O que são essas coisas? Chamei de clichês mas talvez devesse chamar de tropos, ou de figuras da retórica narrativa. São como efeitos pré-gravados na música, ou “stock photos”, coisas já prontas, que se usa como ilustração.

E são um idioma comum a duas ou três gerações de realizadores e quatro ou cinco gerações superpostas de espectadores, que constituem a platéia de cinema, em qualquer lugar do mundo.

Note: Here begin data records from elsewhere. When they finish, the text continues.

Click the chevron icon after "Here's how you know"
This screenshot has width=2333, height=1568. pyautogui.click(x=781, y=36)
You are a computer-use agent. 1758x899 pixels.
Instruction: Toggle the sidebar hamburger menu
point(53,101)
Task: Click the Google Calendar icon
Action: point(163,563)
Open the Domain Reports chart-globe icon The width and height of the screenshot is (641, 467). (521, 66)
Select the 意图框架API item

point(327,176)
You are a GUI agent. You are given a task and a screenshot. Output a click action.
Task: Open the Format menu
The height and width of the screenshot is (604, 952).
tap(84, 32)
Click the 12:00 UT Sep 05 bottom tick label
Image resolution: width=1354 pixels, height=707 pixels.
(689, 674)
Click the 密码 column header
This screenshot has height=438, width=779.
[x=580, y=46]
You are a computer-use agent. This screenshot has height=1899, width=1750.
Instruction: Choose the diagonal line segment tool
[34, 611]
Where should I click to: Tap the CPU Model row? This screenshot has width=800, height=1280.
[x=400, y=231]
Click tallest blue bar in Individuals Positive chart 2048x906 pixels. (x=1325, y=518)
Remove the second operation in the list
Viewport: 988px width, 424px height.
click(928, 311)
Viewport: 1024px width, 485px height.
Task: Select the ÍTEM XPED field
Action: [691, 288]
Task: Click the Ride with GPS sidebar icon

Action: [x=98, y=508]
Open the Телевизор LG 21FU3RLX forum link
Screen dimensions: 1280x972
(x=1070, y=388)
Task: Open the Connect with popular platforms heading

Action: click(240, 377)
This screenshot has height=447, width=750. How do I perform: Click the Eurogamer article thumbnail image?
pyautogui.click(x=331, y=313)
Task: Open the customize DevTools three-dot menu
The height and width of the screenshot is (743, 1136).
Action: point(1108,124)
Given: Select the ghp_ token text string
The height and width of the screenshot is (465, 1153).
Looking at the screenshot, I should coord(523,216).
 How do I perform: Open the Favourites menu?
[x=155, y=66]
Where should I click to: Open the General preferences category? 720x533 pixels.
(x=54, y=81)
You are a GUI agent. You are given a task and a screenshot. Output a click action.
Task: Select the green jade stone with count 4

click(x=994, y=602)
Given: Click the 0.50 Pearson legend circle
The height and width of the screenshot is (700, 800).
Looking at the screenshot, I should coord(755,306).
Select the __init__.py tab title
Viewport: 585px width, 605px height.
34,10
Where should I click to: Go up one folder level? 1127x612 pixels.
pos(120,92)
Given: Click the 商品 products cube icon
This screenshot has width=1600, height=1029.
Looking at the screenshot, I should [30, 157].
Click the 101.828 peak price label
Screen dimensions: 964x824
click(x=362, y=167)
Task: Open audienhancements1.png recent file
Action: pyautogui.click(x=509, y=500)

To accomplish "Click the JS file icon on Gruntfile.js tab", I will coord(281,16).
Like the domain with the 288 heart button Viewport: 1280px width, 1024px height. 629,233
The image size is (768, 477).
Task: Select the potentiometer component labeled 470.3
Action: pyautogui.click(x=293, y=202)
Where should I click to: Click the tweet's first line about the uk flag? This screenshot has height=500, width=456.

Estou falando meio injustamente em termos de câmera, dá a impressão de que a literatura é só criativa e o cinema só derivativo. Quem criou grande parte desses efeitos, na verdade, foram gerações sucessivas de narradores com relativamente pouco intercâmbio ou influência direta entre si: os folhetinistas das capitais européias no século 19, os autores dos incontáveis gêneros de pulp fiction nos EUA no século 20, os telenovelistas latino-americanos e principalmente os brasileiros. E os autores dos romances chamados de best-sellers.

O que os best-sellers (com as exceções de praxe) têm em comum? Pode-se dizer que é o uso proposto e cumprido de usar algo que o leitor já conhece e já pede.  Seja o clichê displicente, seja a reviravolta final longamente esperada, como no romance de detetive.

O autor best-seller pode ser descrito como “reader friendly”, ou amigão do leitor. Ele diz ao leitor: “Ei, estou aqui falando o mesmo idioma que você fala.” Pode até estar trazendo uma mensagem originalíssima (se é que isso existe) junto com o resto, quem sabe? Mas o principal é o fato de ele dizer, e o leitor confiar, que a expectativa será satisfeita.

O clichê fica interessante quando é tirado dos produtos de rotina e cai na mão dos desconstruidores. No tempo dos surrealistas, muita gente repaginou o clichê, como Max Ernst em Une Semaine de Bonté e outros, ou Buñuel em seus melodramas eróticos.

O clichê só mostra suas verdadeiras possibilidades quando em vez de encontrá-lo nos sitcoms da TV, que alguns consideram o último elo da cadeia alimentar da Narrativa, o encontramos no quarteirão vizinho: em André Breton, em Raymond Queneau, em contextos fraturados ou absurdistas. Nos surrealistas, nos caligarescos, nos artistas underground ou marginais das metrópoles latinas.

O clichê é uma promessa, ao leitor, de tranquila certeza. Usado por artistas mais irrequietos, pode ser uma armadilha com reações imprevisíveis.